• _What needs to be done_
What you return should match the data exactly, from the first line to the last.

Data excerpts
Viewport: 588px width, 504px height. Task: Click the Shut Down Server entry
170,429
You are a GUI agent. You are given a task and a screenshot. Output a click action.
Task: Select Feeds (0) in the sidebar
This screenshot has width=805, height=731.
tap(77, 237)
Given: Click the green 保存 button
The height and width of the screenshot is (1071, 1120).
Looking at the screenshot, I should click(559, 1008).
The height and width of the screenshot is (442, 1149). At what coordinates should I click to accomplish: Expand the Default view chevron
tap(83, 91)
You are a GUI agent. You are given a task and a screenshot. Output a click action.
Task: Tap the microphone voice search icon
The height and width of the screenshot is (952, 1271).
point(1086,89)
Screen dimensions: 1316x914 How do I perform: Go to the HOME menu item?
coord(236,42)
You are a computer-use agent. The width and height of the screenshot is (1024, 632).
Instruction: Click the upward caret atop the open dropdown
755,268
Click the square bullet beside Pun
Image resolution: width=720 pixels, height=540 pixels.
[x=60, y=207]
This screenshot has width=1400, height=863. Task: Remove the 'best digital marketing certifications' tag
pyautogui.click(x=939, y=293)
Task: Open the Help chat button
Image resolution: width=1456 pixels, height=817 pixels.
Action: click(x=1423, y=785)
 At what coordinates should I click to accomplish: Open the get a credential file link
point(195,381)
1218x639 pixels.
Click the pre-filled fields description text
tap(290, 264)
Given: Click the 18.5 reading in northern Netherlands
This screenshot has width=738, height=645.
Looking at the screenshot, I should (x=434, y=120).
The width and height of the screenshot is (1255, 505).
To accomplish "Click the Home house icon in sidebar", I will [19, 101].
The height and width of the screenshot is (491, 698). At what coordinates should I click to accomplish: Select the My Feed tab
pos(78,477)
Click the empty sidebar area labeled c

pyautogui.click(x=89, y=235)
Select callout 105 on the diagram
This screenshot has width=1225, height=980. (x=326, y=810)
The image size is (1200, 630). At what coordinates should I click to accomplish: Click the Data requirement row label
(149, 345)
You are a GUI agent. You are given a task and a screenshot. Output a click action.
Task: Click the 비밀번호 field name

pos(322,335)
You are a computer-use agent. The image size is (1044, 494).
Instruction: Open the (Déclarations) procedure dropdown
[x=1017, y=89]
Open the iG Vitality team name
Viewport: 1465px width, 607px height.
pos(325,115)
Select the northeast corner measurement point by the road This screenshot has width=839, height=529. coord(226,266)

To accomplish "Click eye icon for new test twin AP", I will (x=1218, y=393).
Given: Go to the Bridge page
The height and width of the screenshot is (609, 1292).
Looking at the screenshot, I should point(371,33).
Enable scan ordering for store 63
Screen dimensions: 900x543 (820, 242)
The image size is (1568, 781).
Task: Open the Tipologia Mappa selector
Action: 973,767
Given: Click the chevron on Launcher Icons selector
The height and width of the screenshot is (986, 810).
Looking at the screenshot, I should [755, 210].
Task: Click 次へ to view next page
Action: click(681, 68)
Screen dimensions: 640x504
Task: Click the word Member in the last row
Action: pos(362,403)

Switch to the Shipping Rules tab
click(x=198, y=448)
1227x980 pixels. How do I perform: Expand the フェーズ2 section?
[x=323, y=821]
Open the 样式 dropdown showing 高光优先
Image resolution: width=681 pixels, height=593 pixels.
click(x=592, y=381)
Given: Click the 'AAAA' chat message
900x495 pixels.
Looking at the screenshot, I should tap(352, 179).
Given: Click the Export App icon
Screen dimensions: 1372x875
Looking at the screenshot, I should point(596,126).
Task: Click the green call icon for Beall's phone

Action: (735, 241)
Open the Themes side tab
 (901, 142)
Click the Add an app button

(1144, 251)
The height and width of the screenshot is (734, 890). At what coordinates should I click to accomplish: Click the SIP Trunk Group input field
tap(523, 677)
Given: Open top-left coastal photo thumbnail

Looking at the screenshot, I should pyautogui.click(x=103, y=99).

• _Solved exercise_
Viewport: 588px width, 504px height. Task: Click the Shut Down Server entry
170,429
You are a GUI agent. You are given a task and a screenshot. Output a click action.
Task: Select Feeds (0) in the sidebar
This screenshot has width=805, height=731.
tap(77, 237)
Given: Click the green 保存 button
The height and width of the screenshot is (1071, 1120).
Looking at the screenshot, I should click(559, 1008).
The height and width of the screenshot is (442, 1149). At what coordinates should I click to accomplish: Expand the Default view chevron
tap(83, 91)
You are a GUI agent. You are given a task and a screenshot. Output a click action.
Task: Tap the microphone voice search icon
The height and width of the screenshot is (952, 1271).
point(1086,89)
Screen dimensions: 1316x914 How do I perform: Go to the HOME menu item?
coord(236,42)
You are a computer-use agent. The width and height of the screenshot is (1024, 632).
Instruction: Click the upward caret atop the open dropdown
755,268
Click the square bullet beside Pun
Image resolution: width=720 pixels, height=540 pixels.
[x=60, y=207]
This screenshot has width=1400, height=863. Task: Remove the 'best digital marketing certifications' tag
pyautogui.click(x=939, y=293)
Task: Open the Help chat button
Image resolution: width=1456 pixels, height=817 pixels.
Action: click(x=1423, y=785)
 At what coordinates should I click to accomplish: Open the get a credential file link
point(195,381)
1218x639 pixels.
Click the pre-filled fields description text
tap(290, 264)
Given: Click the 18.5 reading in northern Netherlands
This screenshot has width=738, height=645.
Looking at the screenshot, I should (x=434, y=120).
The width and height of the screenshot is (1255, 505).
To accomplish "Click the Home house icon in sidebar", I will [19, 101].
The height and width of the screenshot is (491, 698). At what coordinates should I click to accomplish: Select the My Feed tab
pos(78,477)
Click the empty sidebar area labeled c

pyautogui.click(x=89, y=235)
Select callout 105 on the diagram
This screenshot has width=1225, height=980. (x=326, y=810)
The image size is (1200, 630). At what coordinates should I click to accomplish: Click the Data requirement row label
(149, 345)
You are a GUI agent. You are given a task and a screenshot. Output a click action.
Task: Click the 비밀번호 field name

pos(322,335)
You are a computer-use agent. The image size is (1044, 494).
Instruction: Open the (Déclarations) procedure dropdown
[x=1017, y=89]
Open the iG Vitality team name
Viewport: 1465px width, 607px height.
pos(325,115)
Select the northeast corner measurement point by the road This screenshot has width=839, height=529. coord(226,266)

To accomplish "Click eye icon for new test twin AP", I will (x=1218, y=393).
Given: Go to the Bridge page
The height and width of the screenshot is (609, 1292).
Looking at the screenshot, I should point(371,33).
Enable scan ordering for store 63
Screen dimensions: 900x543 (820, 242)
The image size is (1568, 781).
Task: Open the Tipologia Mappa selector
Action: 973,767
Given: Click the chevron on Launcher Icons selector
The height and width of the screenshot is (986, 810).
Looking at the screenshot, I should [755, 210].
Task: Click 次へ to view next page
Action: click(681, 68)
Screen dimensions: 640x504
Task: Click the word Member in the last row
Action: pos(362,403)

Switch to the Shipping Rules tab
click(x=198, y=448)
1227x980 pixels. How do I perform: Expand the フェーズ2 section?
[x=323, y=821]
Open the 样式 dropdown showing 高光优先
Image resolution: width=681 pixels, height=593 pixels.
click(x=592, y=381)
Given: Click the 'AAAA' chat message
900x495 pixels.
Looking at the screenshot, I should tap(352, 179).
Given: Click the Export App icon
Screen dimensions: 1372x875
Looking at the screenshot, I should point(596,126).
Task: Click the green call icon for Beall's phone

Action: (735, 241)
Open the Themes side tab
 (901, 142)
Click the Add an app button

(1144, 251)
The height and width of the screenshot is (734, 890). At what coordinates should I click to accomplish: Click the SIP Trunk Group input field
tap(523, 677)
Given: Open top-left coastal photo thumbnail

Looking at the screenshot, I should pyautogui.click(x=103, y=99).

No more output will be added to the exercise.